___ Provided entries

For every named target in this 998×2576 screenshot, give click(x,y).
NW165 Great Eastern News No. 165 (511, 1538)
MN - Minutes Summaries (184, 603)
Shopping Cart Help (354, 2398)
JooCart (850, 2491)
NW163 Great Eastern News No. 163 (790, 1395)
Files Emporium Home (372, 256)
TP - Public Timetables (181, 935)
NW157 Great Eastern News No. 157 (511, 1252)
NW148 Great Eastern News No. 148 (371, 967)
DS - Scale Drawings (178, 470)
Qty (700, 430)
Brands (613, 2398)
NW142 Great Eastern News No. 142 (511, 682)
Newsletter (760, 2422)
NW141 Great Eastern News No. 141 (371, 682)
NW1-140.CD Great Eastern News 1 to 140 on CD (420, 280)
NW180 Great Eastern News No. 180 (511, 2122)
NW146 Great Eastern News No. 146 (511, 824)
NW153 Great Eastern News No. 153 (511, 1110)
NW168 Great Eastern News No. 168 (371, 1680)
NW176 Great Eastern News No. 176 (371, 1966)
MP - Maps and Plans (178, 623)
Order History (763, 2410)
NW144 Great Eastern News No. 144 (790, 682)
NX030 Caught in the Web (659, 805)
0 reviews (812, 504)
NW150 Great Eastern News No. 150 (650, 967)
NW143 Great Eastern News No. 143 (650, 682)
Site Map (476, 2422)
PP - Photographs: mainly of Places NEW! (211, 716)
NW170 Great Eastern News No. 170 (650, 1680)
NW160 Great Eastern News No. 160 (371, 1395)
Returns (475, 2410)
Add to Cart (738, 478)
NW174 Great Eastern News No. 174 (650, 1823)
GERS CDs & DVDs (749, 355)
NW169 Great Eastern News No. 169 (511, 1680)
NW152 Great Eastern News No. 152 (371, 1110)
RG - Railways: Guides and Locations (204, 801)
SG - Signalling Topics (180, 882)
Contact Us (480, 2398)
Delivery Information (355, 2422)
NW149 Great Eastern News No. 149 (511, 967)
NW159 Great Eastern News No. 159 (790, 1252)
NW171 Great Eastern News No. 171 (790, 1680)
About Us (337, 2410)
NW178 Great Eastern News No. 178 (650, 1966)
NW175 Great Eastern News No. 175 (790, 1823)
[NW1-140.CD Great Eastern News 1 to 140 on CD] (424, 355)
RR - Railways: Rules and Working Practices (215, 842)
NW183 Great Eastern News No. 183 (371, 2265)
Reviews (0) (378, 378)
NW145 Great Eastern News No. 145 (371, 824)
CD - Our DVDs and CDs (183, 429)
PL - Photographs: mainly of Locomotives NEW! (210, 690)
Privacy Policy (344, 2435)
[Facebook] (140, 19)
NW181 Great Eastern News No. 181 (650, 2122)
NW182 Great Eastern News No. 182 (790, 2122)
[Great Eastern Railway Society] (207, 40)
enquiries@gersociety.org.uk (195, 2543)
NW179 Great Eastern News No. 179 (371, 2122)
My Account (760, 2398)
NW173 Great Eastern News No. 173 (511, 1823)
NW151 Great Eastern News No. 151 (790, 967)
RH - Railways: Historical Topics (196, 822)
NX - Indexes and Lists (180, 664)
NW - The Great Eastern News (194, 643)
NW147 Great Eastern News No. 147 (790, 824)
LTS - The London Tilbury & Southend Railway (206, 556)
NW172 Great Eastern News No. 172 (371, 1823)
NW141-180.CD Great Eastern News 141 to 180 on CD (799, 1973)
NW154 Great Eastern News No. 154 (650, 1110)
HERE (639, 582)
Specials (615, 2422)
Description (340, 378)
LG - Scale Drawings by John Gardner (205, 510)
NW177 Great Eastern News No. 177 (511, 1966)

______

* Task instructions: Give only the lines from the one holding "NW163 Great Eastern News No. 163 (790, 1395)" through the one holding "NW151 Great Eastern News No. 151 (790, 967)", each restated exactly as it appears above.

* Result:
NW163 Great Eastern News No. 163 (790, 1395)
Files Emporium Home (372, 256)
TP - Public Timetables (181, 935)
NW157 Great Eastern News No. 157 (511, 1252)
NW148 Great Eastern News No. 148 (371, 967)
DS - Scale Drawings (178, 470)
Qty (700, 430)
Brands (613, 2398)
NW142 Great Eastern News No. 142 (511, 682)
Newsletter (760, 2422)
NW141 Great Eastern News No. 141 (371, 682)
NW1-140.CD Great Eastern News 1 to 140 on CD (420, 280)
NW180 Great Eastern News No. 180 (511, 2122)
NW146 Great Eastern News No. 146 (511, 824)
NW153 Great Eastern News No. 153 (511, 1110)
NW168 Great Eastern News No. 168 (371, 1680)
NW176 Great Eastern News No. 176 (371, 1966)
MP - Maps and Plans (178, 623)
Order History (763, 2410)
NW144 Great Eastern News No. 144 (790, 682)
NX030 Caught in the Web (659, 805)
0 reviews (812, 504)
NW150 Great Eastern News No. 150 (650, 967)
NW143 Great Eastern News No. 143 (650, 682)
Site Map (476, 2422)
PP - Photographs: mainly of Places NEW! (211, 716)
NW170 Great Eastern News No. 170 (650, 1680)
NW160 Great Eastern News No. 160 (371, 1395)
Returns (475, 2410)
Add to Cart (738, 478)
NW174 Great Eastern News No. 174 (650, 1823)
GERS CDs & DVDs (749, 355)
NW169 Great Eastern News No. 169 (511, 1680)
NW152 Great Eastern News No. 152 (371, 1110)
RG - Railways: Guides and Locations (204, 801)
SG - Signalling Topics (180, 882)
Contact Us (480, 2398)
Delivery Information (355, 2422)
NW149 Great Eastern News No. 149 (511, 967)
NW159 Great Eastern News No. 159 (790, 1252)
NW171 Great Eastern News No. 171 (790, 1680)
About Us (337, 2410)
NW178 Great Eastern News No. 178 (650, 1966)
NW175 Great Eastern News No. 175 (790, 1823)
[NW1-140.CD Great Eastern News 1 to 140 on CD] (424, 355)
RR - Railways: Rules and Working Practices (215, 842)
NW183 Great Eastern News No. 183 (371, 2265)
Reviews (0) (378, 378)
NW145 Great Eastern News No. 145 (371, 824)
CD - Our DVDs and CDs (183, 429)
PL - Photographs: mainly of Locomotives NEW! (210, 690)
Privacy Policy (344, 2435)
[Facebook] (140, 19)
NW181 Great Eastern News No. 181 (650, 2122)
NW182 Great Eastern News No. 182 (790, 2122)
[Great Eastern Railway Society] (207, 40)
enquiries@gersociety.org.uk (195, 2543)
NW179 Great Eastern News No. 179 (371, 2122)
My Account (760, 2398)
NW173 Great Eastern News No. 173 (511, 1823)
NW151 Great Eastern News No. 151 (790, 967)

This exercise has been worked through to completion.